I am beginning week 12.  Some of the weeks have taken more than 7 days.  I have for the first time in my 58 years felt such a closeness with Jesus. Many things have flooded back about my early religious education and experiences and I am amazed to see how much I didn't see.  For the first time my eyes are opening.  Each day, several times during the day, I feel God's presence in my life.  It's the most incredible feeling.  Recently, I was at Mass reflecting on some family turmoil and feeling very rejected.  I was sitting there thinking about how much I had done and how little I was appreciated and asking God to give me the grace the get through things. Suddenly I was thinking about Jesus on the cross and how He was rejected by his people and He loved them in spite of themselves.  My pain was inconsequential by comparison.  Getting out of myself has been an amazing gift of this retreat.  Each week brings a closeness with God that I could not have imagined.  I never knew what it was like to have an intimate relationship with Him.  I give thanks every day for seeing the newspaper article which brought me to this on-line retreat.

The mystery of the Incarnation (12) became more present to me as I pondered the Trinity looking down on Bosnia...starving children in Ethiopia,...AIDS  in Africa...the family down the block...and myself...The Incarnation is NOW.  The same movement of love that brought Jesus to Bethlehem and to Calvary, is active in our world. Would that I only believe it more!


Week 12, Luke 24:13-35, "On the road to Emmaus", has always been one of my favorite Gospel readings. How often I wished that I were one of those two men! Imagine meeting Jesus in person, listening to His voice as he talks about His life, and sharing a meal with Him! As I wrote this I was struck by these thoughts. Don’t I still meet Jesus every Sunday (and everyday if I choose) when we celebrate Mass? Isn’t it then that He is fully present to us in His Words, the Gospel? Isn’t it then that the meaning of His life, death and resurrection are made clear to us in the reading of the scriptures, from Moses and all the prophets?

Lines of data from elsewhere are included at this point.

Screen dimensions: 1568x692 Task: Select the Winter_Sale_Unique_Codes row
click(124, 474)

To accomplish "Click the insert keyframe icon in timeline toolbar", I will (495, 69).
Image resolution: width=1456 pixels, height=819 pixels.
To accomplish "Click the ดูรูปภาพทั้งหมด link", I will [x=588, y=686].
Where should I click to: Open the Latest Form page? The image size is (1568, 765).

And finally, in the Eucharistic meal, doesn’t He make Himself fully present to us as He feeds us with His Body and Blood? Yes! Yes! Yes! and Yes! I thank you Lord Jesus for this moment, and this reflection that I know was inspired by You. I love you Lord Jesus, increase my Faith so that I may love You more. (An afterthought). And in loving You, learn to love others, especially those I find it difficult to love.